ところで樨国の者には異常に膂力が強い者がいるって聞いたことありませんか? これ、膂力以外にも視力とか、嗅覚とかにも関係するんですよね。そして私は呉氏です。
ほんのわずかな香りでも、私たちにはわかるのかも……って思いませんか?」
呉三娘は自分の鼻を人差し指でつついてみせる。
「だったらなんだと言うの? お前のような下っ端の侍女に一体何ができるというのよ」
女官は意外とあっさり正体を暴露した。
「私、一応皇后付きの侍女なのですが」
「あの日和見皇后が皇太后陛下にたてつくはずがないわ。せいぜいお前を切り捨てて終わりよ。いいこと、悪いことは言わないから、黙っていなさい」
あっさり正体を暴露したのは、呉三娘がなめられているからであった。
のっぺりとした中年の色白の女官の顔には、皇后に対する恐れの色は僅かほどにも見られない。そういえば、先ほどから皇后に尊称をつけていない。
呉三娘は直情的である。いささかむっとして、思ったままのことを口にした。
「あー……もしかして皇帝陛下下賜の簪を盗んだのもあなたですか?」
呉三娘は脳筋である。なので、言葉巧みに話を聞きだすといった能力は備わっていない。ただ、真正面からぶつかるのみ。
この場に双子侍女がいれば頭を抱えたであろう。
「何のことかしら」
「ここまであからさまに皇太后陛下の肩を持っておいて、今更とぼける必要もないのでは?
葉盈盈に渡す前、耳殿で箱にしまうふりして盗ったのかな。その袍の袂なんて、少しの間小物を隠すのにはちょうどよさそう。侍女のひらひらした布地と違ってしっかりしてるから。相手がうっかりな葉盈盈だったのも幸運だったかな。
女官であれば、当番制だからいずれ宮殿を出る。少しの間簪を隠せばいいものね。ああ、でもそれはできなかったわけだから、誰かへの贈り物に忍ばせたのかな。そういえば、あの日は香淑妃様へ詫びの品を送っていたね?」
馬鹿力なだけの小娘だと思っていたのだろう、女官は呉三娘の突然の長広舌に気圧されたかのように、わずかに顔色を変えた。
「何を馬鹿なことを」
「宮殿間の贈り物は必ず女官が介在するし、今日のお酒も、あなたが全部送り先ごとに分けていたもの。
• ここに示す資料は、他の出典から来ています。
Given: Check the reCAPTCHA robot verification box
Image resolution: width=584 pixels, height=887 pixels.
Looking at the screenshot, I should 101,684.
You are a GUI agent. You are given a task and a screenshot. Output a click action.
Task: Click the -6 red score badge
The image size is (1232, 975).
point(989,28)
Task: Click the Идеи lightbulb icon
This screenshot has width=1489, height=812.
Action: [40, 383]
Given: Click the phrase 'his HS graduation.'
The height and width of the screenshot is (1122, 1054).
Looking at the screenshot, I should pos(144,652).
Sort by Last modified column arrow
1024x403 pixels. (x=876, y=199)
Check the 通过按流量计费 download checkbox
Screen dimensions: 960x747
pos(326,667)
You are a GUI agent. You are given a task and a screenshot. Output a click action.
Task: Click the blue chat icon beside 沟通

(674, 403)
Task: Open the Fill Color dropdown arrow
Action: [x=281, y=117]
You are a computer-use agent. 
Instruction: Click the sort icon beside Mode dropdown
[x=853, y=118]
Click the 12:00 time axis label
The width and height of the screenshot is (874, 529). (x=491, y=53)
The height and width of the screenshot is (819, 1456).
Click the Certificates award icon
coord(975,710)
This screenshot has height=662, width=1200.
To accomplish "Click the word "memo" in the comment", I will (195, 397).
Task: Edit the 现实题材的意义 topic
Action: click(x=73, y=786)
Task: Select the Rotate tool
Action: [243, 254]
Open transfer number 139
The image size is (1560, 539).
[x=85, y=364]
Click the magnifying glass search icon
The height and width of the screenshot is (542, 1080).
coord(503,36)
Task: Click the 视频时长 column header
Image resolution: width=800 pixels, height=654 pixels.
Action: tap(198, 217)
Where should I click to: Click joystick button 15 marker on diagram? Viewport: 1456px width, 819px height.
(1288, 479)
あの時は反物だったから、隙間にそっと忍ばせれば」
「……お前も少しは知恵があるならよく考えた方がいいわよ。
田舎者の皇后に忠義を尽くして冷宮行きになるのと、皇太后陛下について香淑妃様の皇后冊立に協力するのと、どちらが賢い生き方か」
「……」
「皇太后陛下も、楊宰相と事を構えるのは得策ではないとお考えよ。だから徳妃様を陥れようとか、お命を狙おうとか考えているわけではないの。もちろん、樨国公ともね。
ただ、穏便に、楊徳妃様にはご寵愛を得られないように。皇后には西に帰っていただきたいだけ」
饒舌になった女官は、聞き分けのない子に語るように滔々と皇太后のお気持ちを代弁してみせる。そこにはもう隠す気もないのか、田舎者の小娘に向けた見下した視線がありありと見て取れた。
「何を言いたいのですか」
す、と呉三娘の顔から表情が消えた。
女官は、ちろりと唇をなめた。
「黙っていなさいということよ」
「年端もいかない少女が、顔に消えない傷を受けるとわかっていて?」
楊徳妃の、すべすべした頬。褒められたとき、ちょっと照れて薄桃色になった。微笑むと片えくぼができるのに、気づいている人はどれくらいいるだろうか。
「辺境の蛮族にはわからないでしょうけど。これが後宮なのよ」
女官は蔑みを隠そうともせず、薄笑いを浮かべながらそう言った。
呉三娘は、女官の目をじっと見返した。確かに、辺境の蛮族にはわからない道理だ。
「そう。よくわかった」
☆
とはいえ、そんなことを言われて黙っておく義理はない。
その夜、呉三娘は李氏を呼び出して香水が劇薬であることを伝えた。
「何てこと……どうしましょう、こうご、麗華さん」
「何でです? 香水は希少なものとはいえ、楊家なら似た香水を取り寄せることもできるのではないですか?」
後宮の女人が香水をつけるような場面など、皇帝を迎える時くらいしかない。つけないでやり過ごし、代替品を入手してごまかすことは可能なはずだった。
「ええ、おそらくは。
ただ、皇太后陛下が明日、こちらに来ると。間に合いません。
つければ徳妃様は傷を負い、つけなければ皇太后陛下への不忠不孝と謗られます」
「なるほど~。つけた後で楊家がどれだけ抗議しようと後の祭りだものね。そして盈盈のように誰かが皇太后の代わりに罪を負わされる。まあ、たぶん私だろうね。楊徳妃と皇后と、両方に傷を与えられるわけか」
呉三娘は深いため息をついた。
――これが後宮、か。
「皇后宮に使いを」
皇后は日和見主義でいたい――が、どちらかが均衡を崩そうというのなら、それを元に戻すのにはやぶさかではない。